Radwan Mortada reste en contact quotidien avec sa source. Une source inquiète de son avenir. «Ce qu’il dit, c’est que maintenant il est recherché à la fois par le régime Assad et par l’opposition syrienne. Mais il pensait surtout que les réactions à l’implication de Sakr seraient plus virulentes».
Depuis son scoop, Mortada explique d’ailleurs n’avoir été interrogé que par des confrères journalistes. La justice ne l’a toujours pas contacté. Ce n’est d’ailleurs que mardi que le procureur Hatem Madi a «demandé au bureau chargé des investigations d’examiner les fichiers révélés par al-Akhbar, afin que la justice agisse conformément à loi». En attendant, il cherche avant tout à protéger sa source. «Il a peur pour lui, mais aussi pour sa famille. Sakr cherche à savoir qui l’a trahi parmi son entourage. L’idéal serait de parvenir à lui faire obtenir l’asile politique dans un pays occidental, pour lui assurer une protection internationale».

Jenny Saleh
 

Réactions politiques
-Le député Ahmad Fatfat a déclaré que Sakr «est sous la loi, comme toute autre personne» et ne répondait à aucune consigne du parti ou de Saad Hariri.

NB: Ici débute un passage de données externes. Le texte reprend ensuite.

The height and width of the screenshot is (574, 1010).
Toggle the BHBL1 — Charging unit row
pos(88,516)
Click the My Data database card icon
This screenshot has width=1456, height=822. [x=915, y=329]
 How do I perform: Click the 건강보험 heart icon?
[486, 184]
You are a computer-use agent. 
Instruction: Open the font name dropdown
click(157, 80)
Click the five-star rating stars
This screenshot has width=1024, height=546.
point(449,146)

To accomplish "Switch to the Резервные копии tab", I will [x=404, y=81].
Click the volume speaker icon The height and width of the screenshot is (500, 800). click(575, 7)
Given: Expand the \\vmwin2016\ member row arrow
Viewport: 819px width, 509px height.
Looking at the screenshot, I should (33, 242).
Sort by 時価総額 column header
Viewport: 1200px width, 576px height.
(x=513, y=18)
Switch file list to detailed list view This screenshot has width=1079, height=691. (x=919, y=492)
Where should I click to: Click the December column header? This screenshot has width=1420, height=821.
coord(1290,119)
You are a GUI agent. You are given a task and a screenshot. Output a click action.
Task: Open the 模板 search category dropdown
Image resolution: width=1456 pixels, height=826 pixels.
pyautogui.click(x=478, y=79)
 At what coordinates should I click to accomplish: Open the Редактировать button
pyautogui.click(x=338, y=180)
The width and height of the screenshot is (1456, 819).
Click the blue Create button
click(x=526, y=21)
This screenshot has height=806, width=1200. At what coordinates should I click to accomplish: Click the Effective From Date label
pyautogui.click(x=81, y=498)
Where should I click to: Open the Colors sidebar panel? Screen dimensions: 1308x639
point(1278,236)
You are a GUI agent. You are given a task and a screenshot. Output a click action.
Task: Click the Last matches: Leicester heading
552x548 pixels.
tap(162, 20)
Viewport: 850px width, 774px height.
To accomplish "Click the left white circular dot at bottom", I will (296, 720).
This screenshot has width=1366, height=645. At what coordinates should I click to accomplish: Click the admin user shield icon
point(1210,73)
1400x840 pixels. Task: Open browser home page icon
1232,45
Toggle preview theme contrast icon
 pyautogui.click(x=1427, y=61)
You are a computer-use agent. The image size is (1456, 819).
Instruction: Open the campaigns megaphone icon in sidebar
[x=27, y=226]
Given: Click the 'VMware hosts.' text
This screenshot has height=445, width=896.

-Le leader du CPL, Michel Aoun a, lui, demandé «une action en justice» contre Okab Sakr, disant «ne pouvoir tolérer de telles actions».
-Sami Gemayel, s’exprimant sur la MTV, a dit «condamner l’intervention d’Okab Sakr comme celles d’autres parties en Syrie».
-Le Hezbollah n’a pas réagi, mais la chaîne al-Manar a déclaré que ces enregistrements confirmaient «sans ambiguïté l’implication du Parti du futur car Sakr est l’homme le plus proche de Hariri, son bras droit».
-Quant au gouvernement, il se distancie, la possible levée de l’immunité parlementaire de Sakr ne relevant que des prérogatives de la justice.